*Recorded data:*
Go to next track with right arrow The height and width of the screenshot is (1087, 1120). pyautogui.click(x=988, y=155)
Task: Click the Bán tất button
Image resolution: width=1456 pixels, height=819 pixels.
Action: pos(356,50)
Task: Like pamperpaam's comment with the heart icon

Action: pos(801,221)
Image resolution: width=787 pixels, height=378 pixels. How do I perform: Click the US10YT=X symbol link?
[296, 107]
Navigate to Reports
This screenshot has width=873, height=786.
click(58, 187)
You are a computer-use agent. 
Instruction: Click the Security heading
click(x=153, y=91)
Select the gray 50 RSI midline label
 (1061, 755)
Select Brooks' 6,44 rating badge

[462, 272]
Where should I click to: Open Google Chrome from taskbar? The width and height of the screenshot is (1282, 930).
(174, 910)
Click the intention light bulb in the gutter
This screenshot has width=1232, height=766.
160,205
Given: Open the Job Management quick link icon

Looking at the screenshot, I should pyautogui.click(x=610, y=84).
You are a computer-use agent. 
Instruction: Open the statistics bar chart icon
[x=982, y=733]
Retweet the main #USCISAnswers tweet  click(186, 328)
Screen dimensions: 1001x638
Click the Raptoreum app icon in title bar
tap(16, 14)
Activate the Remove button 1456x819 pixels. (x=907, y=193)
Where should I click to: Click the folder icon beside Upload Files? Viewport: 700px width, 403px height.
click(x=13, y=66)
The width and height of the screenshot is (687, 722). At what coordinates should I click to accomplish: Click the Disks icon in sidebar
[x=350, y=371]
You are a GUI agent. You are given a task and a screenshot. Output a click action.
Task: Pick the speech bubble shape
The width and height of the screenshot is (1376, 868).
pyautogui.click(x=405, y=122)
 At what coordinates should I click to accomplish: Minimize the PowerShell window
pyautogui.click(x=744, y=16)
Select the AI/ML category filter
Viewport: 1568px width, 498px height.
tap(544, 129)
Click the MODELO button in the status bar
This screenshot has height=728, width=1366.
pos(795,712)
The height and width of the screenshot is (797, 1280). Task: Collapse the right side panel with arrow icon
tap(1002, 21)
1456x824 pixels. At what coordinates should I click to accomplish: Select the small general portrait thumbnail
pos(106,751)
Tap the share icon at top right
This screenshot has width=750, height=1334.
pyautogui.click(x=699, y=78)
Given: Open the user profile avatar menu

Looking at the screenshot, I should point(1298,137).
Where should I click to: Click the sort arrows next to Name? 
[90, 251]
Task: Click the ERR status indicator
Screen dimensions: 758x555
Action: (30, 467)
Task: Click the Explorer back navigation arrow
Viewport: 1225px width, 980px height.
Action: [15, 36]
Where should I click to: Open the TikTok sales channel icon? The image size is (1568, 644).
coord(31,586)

*Direction:* Copy the lines above word for word, starting at the line containing "Screen dimensions: 1001x638" and ending at the line containing "pyautogui.click(x=405, y=122)".

*Reply:*
Screen dimensions: 1001x638
Click the Raptoreum app icon in title bar
tap(16, 14)
Activate the Remove button 1456x819 pixels. (x=907, y=193)
Where should I click to: Click the folder icon beside Upload Files? Viewport: 700px width, 403px height.
click(x=13, y=66)
The width and height of the screenshot is (687, 722). At what coordinates should I click to accomplish: Click the Disks icon in sidebar
[x=350, y=371]
You are a GUI agent. You are given a task and a screenshot. Output a click action.
Task: Pick the speech bubble shape
The width and height of the screenshot is (1376, 868).
pyautogui.click(x=405, y=122)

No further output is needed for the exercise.